According to Kant mathematical knowledge is capable of adequately presenting all its concepts in a pure intuition, i.e. constructing.

It is also able to demonstrate its theorems; while, on the other hand, philosophical knowledge, devoid of all intuition, must be content with purely discursive concepts.

Consequently the essence of mathematics may be expressed most appropriately by the definition that it is a science of the construction of concepts.

Bolzano suggests that several mathematicians who adhere to the critical philosophy have actually adopted this definition and deserved much credit to Kant’s theory of knowledge for the foundation of pure mathematics.

Kant’s theory of knowledge, as it deserved in his transcendental philosophy, had a distinct work i.e. the “Critique of Pure Reason (1781)”, in which he opens a new epoch in metaphysical thought where far in the history of philosophy the human mind had not been fairly considered.

Thinkers had concerned themselves with the objects of knowledge, not with the mind that knows, while Kant tries to transfer contemplation from the objects that engaged the mind to the mind itself, and thus start philosophy on a new career.

Shabel L. (1998) perceives that epistemologicaly, Kant primarily regards to determine whether the method for obtaining apodictic certainty, that one calls mathematics in the latter science or pure reason in its mathematical use, is identical with that by means of which one seeks the same certainty in philosophy, and that would have to be called as dogmatic.

Prior and after Kant , there are questions left for some writers to get their position about the foundation of mathematics e.g.

Whether or not we have the mathematical ideas that are true of necessity and absolutely?

Are there mathematical ideas that can fairly be pronounced independent in their origin of experience, and out of the reach of experience by their nature?

One party contends that all mathematical knowledge was derived from experience viz. there was nothing in the intellect that had not previously been in the senses.

The opposite party maintains that a portion of mathematical knowledge came from the mind itself viz. the intellect contained powers of its own, and impressed its forms upon the phenomena of sense.

The extreme doctrine of the two schools was represented, on the one side by the materialists, on the other by the mystics.

Between these two extremes Kant might be perceived to offer various degrees of compromise or raging its foundations spuriously.

The ultimately discussion sums up that, in the sphere of Kant’s ‘dogmatic’ notions, his theory of knowledge, in turn, can be said to lead to undogmatization and demythologization of mathematical foundations as well as rages the institutionalization of the research of mathematical foundations in which it encourages the mutual interactions among them.

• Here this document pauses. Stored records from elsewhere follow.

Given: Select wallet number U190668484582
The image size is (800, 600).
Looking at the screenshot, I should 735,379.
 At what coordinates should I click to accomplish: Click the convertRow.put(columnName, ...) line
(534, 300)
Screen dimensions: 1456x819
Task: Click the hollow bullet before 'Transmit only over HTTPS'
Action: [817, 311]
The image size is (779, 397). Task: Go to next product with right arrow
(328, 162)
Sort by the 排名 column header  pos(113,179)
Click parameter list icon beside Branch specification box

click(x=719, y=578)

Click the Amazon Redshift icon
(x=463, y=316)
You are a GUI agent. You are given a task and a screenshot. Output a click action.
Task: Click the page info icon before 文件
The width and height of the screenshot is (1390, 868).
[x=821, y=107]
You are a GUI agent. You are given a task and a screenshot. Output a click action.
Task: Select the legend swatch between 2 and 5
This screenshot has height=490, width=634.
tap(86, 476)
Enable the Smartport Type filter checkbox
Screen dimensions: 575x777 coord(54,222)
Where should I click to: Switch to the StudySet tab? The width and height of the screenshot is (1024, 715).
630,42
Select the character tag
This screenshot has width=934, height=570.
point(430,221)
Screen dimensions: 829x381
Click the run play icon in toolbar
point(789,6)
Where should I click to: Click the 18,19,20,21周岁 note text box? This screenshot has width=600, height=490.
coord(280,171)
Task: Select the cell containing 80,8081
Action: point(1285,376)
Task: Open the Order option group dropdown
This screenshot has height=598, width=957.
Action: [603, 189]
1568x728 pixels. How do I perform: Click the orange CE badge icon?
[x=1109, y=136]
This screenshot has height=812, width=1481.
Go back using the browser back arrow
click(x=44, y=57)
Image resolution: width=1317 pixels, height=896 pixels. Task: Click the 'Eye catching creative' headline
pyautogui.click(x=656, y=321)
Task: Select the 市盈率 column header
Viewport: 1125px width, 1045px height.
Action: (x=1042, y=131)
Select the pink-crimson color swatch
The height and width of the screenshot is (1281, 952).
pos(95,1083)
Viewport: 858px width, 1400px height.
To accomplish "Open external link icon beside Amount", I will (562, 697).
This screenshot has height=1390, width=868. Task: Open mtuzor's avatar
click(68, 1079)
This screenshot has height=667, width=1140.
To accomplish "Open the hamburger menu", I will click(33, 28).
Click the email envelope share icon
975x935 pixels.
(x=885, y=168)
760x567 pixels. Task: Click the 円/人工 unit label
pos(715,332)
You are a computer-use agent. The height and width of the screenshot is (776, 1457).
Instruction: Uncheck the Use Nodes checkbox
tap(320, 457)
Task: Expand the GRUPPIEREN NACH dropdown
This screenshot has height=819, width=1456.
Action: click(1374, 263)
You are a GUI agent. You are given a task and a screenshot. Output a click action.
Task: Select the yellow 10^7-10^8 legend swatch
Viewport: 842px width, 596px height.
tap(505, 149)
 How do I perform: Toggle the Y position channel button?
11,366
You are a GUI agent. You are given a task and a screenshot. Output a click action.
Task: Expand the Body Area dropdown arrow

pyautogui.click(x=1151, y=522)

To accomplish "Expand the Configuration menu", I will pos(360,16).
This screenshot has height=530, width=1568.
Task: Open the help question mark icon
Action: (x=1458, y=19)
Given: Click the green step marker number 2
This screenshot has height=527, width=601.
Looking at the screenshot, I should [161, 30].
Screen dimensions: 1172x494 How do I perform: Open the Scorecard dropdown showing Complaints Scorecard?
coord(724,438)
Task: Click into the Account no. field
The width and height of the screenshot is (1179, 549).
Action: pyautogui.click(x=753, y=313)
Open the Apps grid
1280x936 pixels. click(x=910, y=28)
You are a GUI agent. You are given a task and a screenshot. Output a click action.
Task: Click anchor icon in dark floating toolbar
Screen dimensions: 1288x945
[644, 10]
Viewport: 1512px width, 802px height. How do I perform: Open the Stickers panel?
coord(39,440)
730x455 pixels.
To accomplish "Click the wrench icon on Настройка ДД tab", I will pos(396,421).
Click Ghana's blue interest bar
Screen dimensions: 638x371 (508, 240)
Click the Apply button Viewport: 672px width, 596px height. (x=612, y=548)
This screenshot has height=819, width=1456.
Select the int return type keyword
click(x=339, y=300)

Smith, N. K. in “A Commentary to Kant’s Critique of Pure Reason”, maintains that some further analytic explanations supporting the claims come from Kant’s claims that there are three possible standpoints in philosophy i.e. the dogmatic, the sceptical, and the critical.

All preceding thinkers come under the first two heads. Kant insists that a dogmatist is one who assumes that human reason can comprehend ultimate reality, and who proceeds upon this assumption; it expresses itself through three factors viz. rationalism, realism, and transcendence.

According to Smith, N. K. , for Kant, Descartes and Leibniz are typical dogmatists.

On the other hand, rationalists held that it is possible to determine from pure a priori principles the ultimate nature of the material universe.

They are realists in that they assert that by human thought, the complete nature of objective reality, can be determined.

However, they also adopt the attitude of transcendence.

Through pure thought , rationalists go out beyond the sensible and determine the supersensuous. Meanwhile , skepticism may similarly be defined through the three terms, empiricism, subjectivism, immanence.

Further, Smith, N. K clarifies that a skeptic can never be a rationalist.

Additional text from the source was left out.